Mykonos’s software creates the illusion that the hacker is making progress. “We can intercept their scans and inundate them with fake values,” says Koretz. “It takes much longer [for an attacker to scan a site], and the results are useless.”
A scan that might usually take five hours could take 30, Koretz says. Other tactics include offering up dummy password files, which can help track an attacker when he or she tries to use them. “We’ll let them break the encryption and present a false login page. We have the ability to hack the hacker,” says Koretz.
As a promotional tool to impress potential clients, Mykonos engineers have built versions of the company’s software that taunt attackers. One directs a hacker to a Google Maps search for nearby criminal attorneys. Another parodies Microsoft’s now-defunct anthropomorphic paper clip, Clippy, with the message: “It looks like you’re an unsophisticated script kiddie. Do you need help writing code?”
Mykonos could use its system to simply block attackers, but Koretz says hackers expect such behavior and will simply keep looking for new ways in. “If you just block, they will find a different route to attack you. If you ensnare them in a painful way, you change the economics of the attack—it becomes much more expensive.”
Sven Dietrich, an expert on computer security and a professor at Stevens Institute of Technology, says annoying attackers can be a bad idea. “It’s conceivable that when he or she finds out that they’ve been had, they will seek retribution,” says Dietrich.
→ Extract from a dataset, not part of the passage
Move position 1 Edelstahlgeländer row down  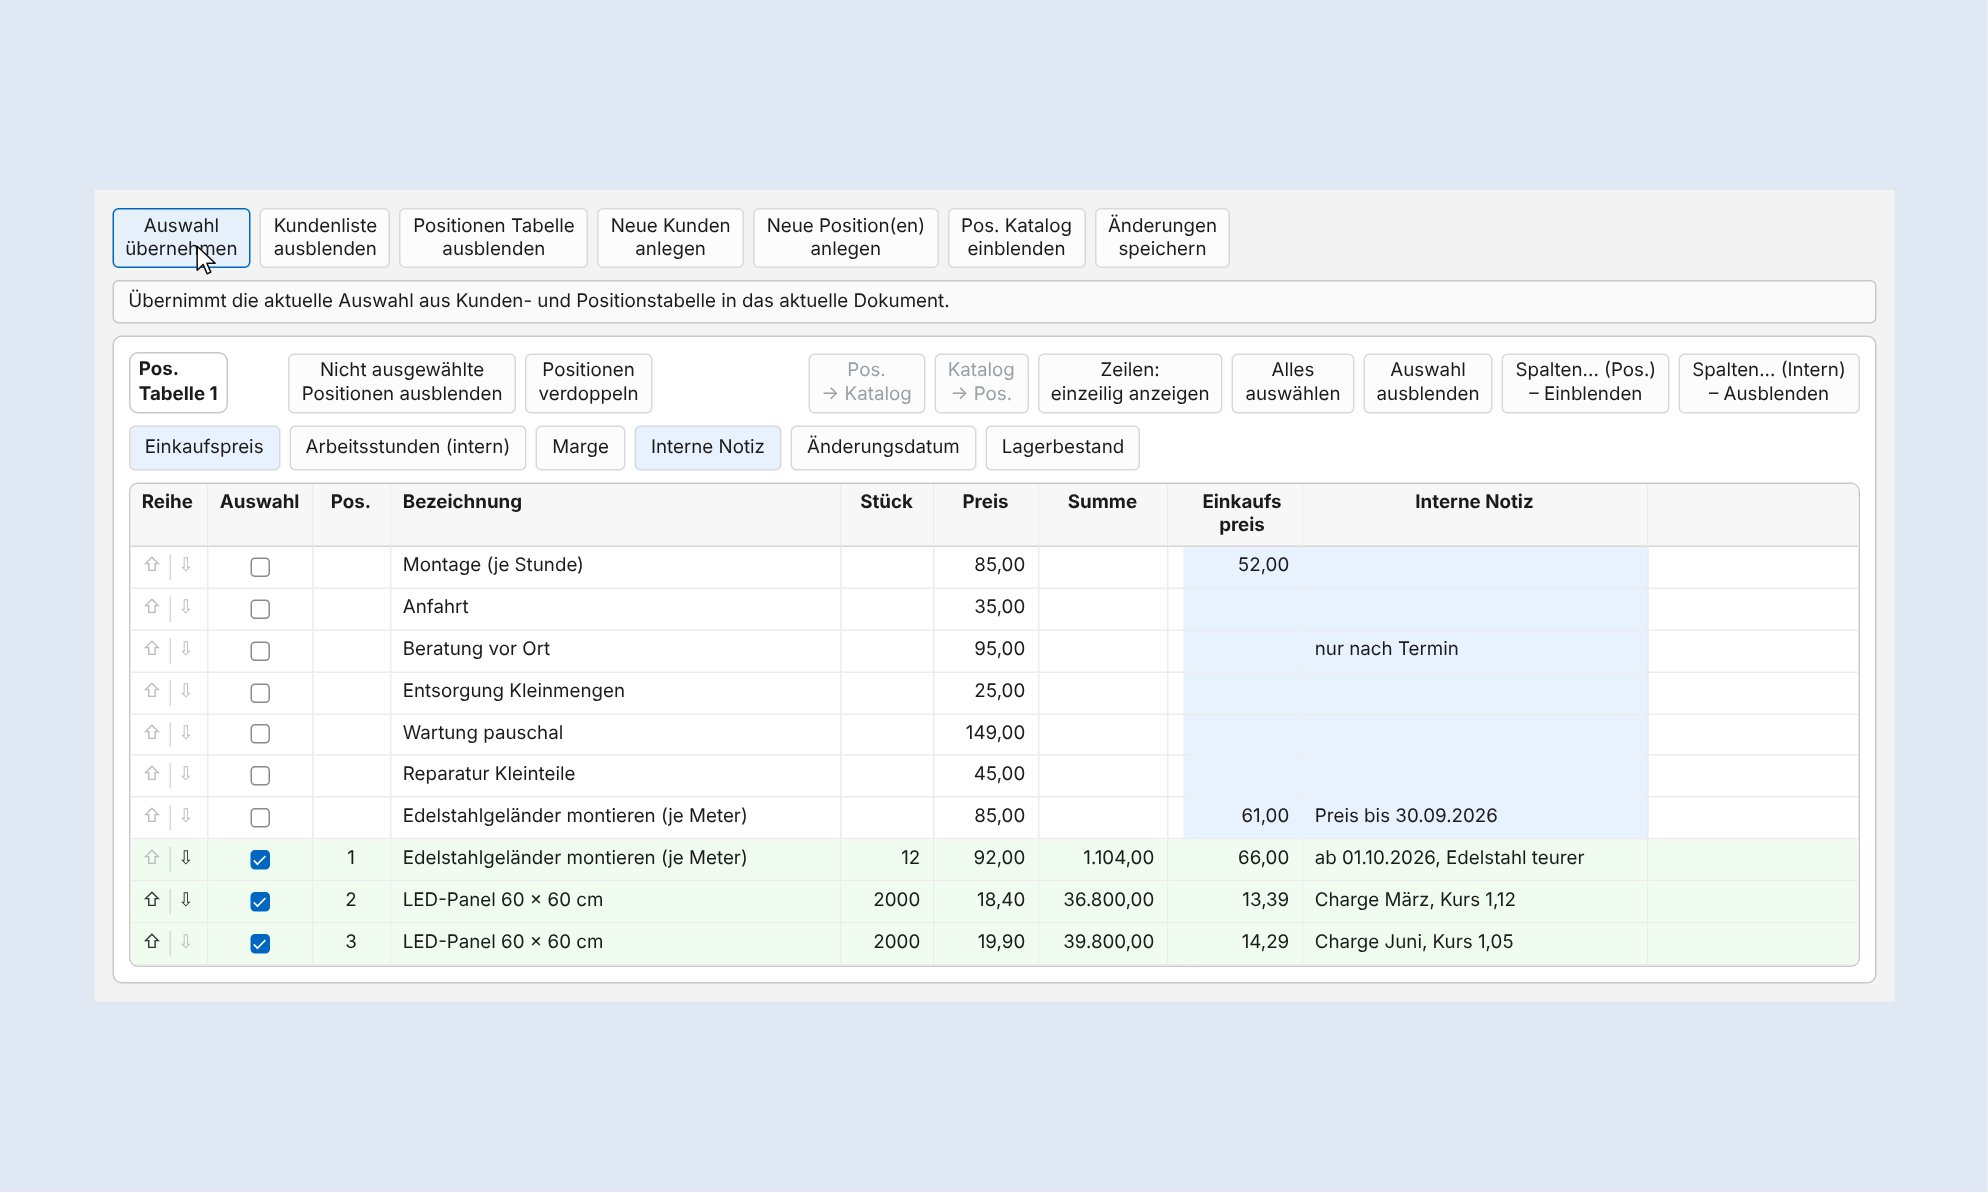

Security researchers sometimes use sacrificial “honeypot” computers as a way to study attacks up close in a safe environment. Dietrich says it’s important to carefully separate these machines from other computer networks to reduce the potential impact of revenge attacks, but this is not an option for a company using Mykonos’s software. “If you are using it in a production system, then they know who created it and is trying to deceive them.”
Koretz argues that the frustrations his software delivers can crop up naturally in the course of hacking a site, so many attackers will likely ascribe them to bad luck and move on to another possible target.
Dietrich also says that actively scanning, or installing pieces of tracking code on another computer, could make it unstable. If attackers compromise an innocent machine, “the risk is that you may affect systems that are critical or cause someone to lose their digital goods or worse,” he says.
Koretz predicts that the approach will become more common as conventional security software proves increasingly ineffective. “Deception is a legitimate defense,” he says.